Pendapa Agung Tamansiswa yang didirikan oleh warga Tamansiswa pada tahun 1938 tersebut merupakan monumen yang tidak terpisahkan dengan Museum Dewantara Kirti Griya.
Pada waktu peresmian pendapa itu yang bersamaan dengan pembukaan Kongres ke III, diresmikan pula panji-panji Tamansiswa. Panji- panji itu berbentuk segi panjang berukuran 50 X 75 cm, menyerupai perisai dan berisi lambang Tamansiswa. Panji-panj ini melukiskan secara simbolik dasar perjuangan Tamansiswa dalam mencapai cita-citanya.
Di sebelah utara pendapa, agak menonjol kemuka terdapat rumah yang dijadikan tempat kediaman Ki Hadjar Dewantara. Tempat ini dikenal dengan nama Padepokan. Disekitar padepokan tersebut terdapat tanaman dan pohon-pohon yang rindang daunnya, sehingga memberikan kesan suasana yang sejuk dan damai, apabila seseorang memasuki halaman tersebut. Di dekatnya terdapat asrama puteri yang diberi nama Wismarini, sedang agak jauh di belakang terdapat asrama untuk anak-anak pria yang diberi nama Wisma Prasaja. Ruangan kelas untuk belajar anak-anak terdapat di sekeliling Pendapa.

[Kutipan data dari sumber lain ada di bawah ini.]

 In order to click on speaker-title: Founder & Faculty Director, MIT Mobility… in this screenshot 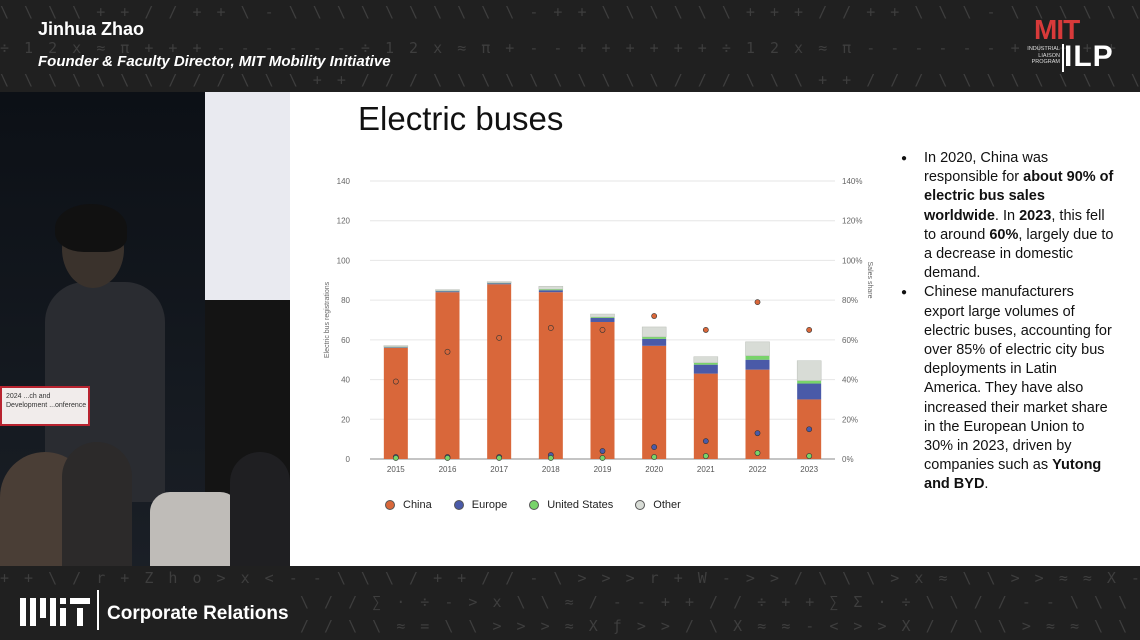, I will do `click(214, 62)`.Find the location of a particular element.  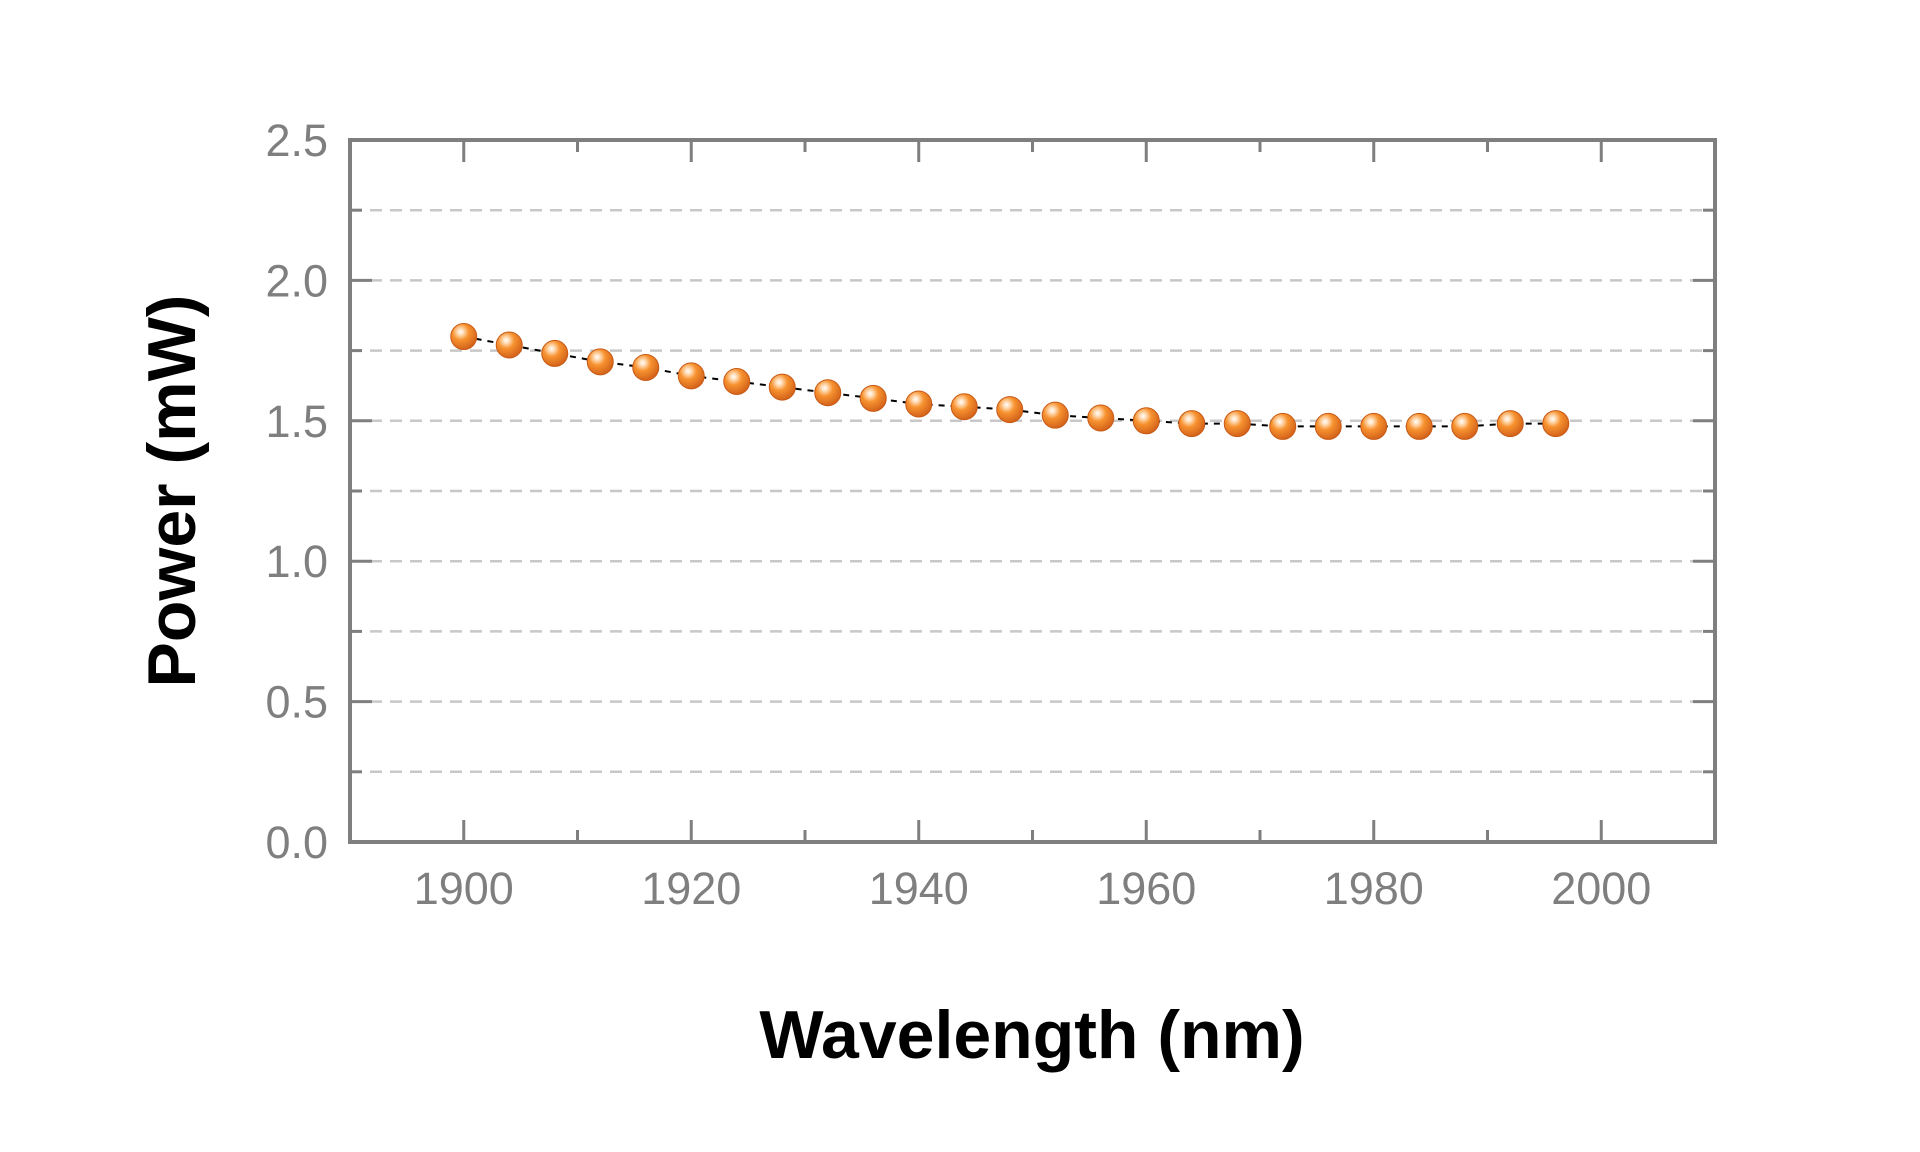

x-tick-label: 1960 is located at coordinates (1146, 888).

Beberapa tahun kemudian sesudah Tamansiswa Yogyakarta semakin berkembang, beberapa tanah yang letaknya di sebelah timur pendapa disela oleh beberapa pekarangan milik orang lain dibeli oleh Tamansiswa dan dipakai untuk kelas-kelas dan lapangan olah raga. Dewasa ini disebelah selatan pendapa dibangun sebuah Gedung yang cukup megah dan dipergunakan untuk perkuliahan Universitas Sarjanawiyata Tamansiswa (UST) dan perkantoran Majelis Luhur.
Sesudah Ki Hadjar Dewantara pindah ke padepokan baru yang terletak di Jl. Muja-muju pada tahun 1953, maka pandepokan lama dipakai untuk rumah tamu dan sesudah Ki Hadjar wafat, gedung tersebut dijadikan museum, tempat benda-benda bersejarah yang dipergunakan oleh Ki Hadjar selama berjuang. Padepokan di Muja-muju didirikan atas sumbangsih seluruh keluarga Tamansiswa, dipersembahkan kepada bapaknya yang sangat dicintai dan dihormati. Ketika Ki Hadjar mendapat rumah dari Pemerintah RI karena diangkat menjadi pahlawan, maka rumah itu didirikan di belakang Pandepokan Muja-muju.
Demikianlah sedikit gambaran pendirian Pendapa Tamansiswa. Menurut Ki Hadjar Dewantara pendapa itu mempunyai arti yang penting bagi Perguruan Kebangsaan Tamansiswa sebagai alat pertaliaan keluarga yang penuh suasana kebatinan, sehingga dengan sendirinya dapat memperdalam, memperkuat serta mempertinggi budi dan satu-satunya dan sekalian anggota keluarga.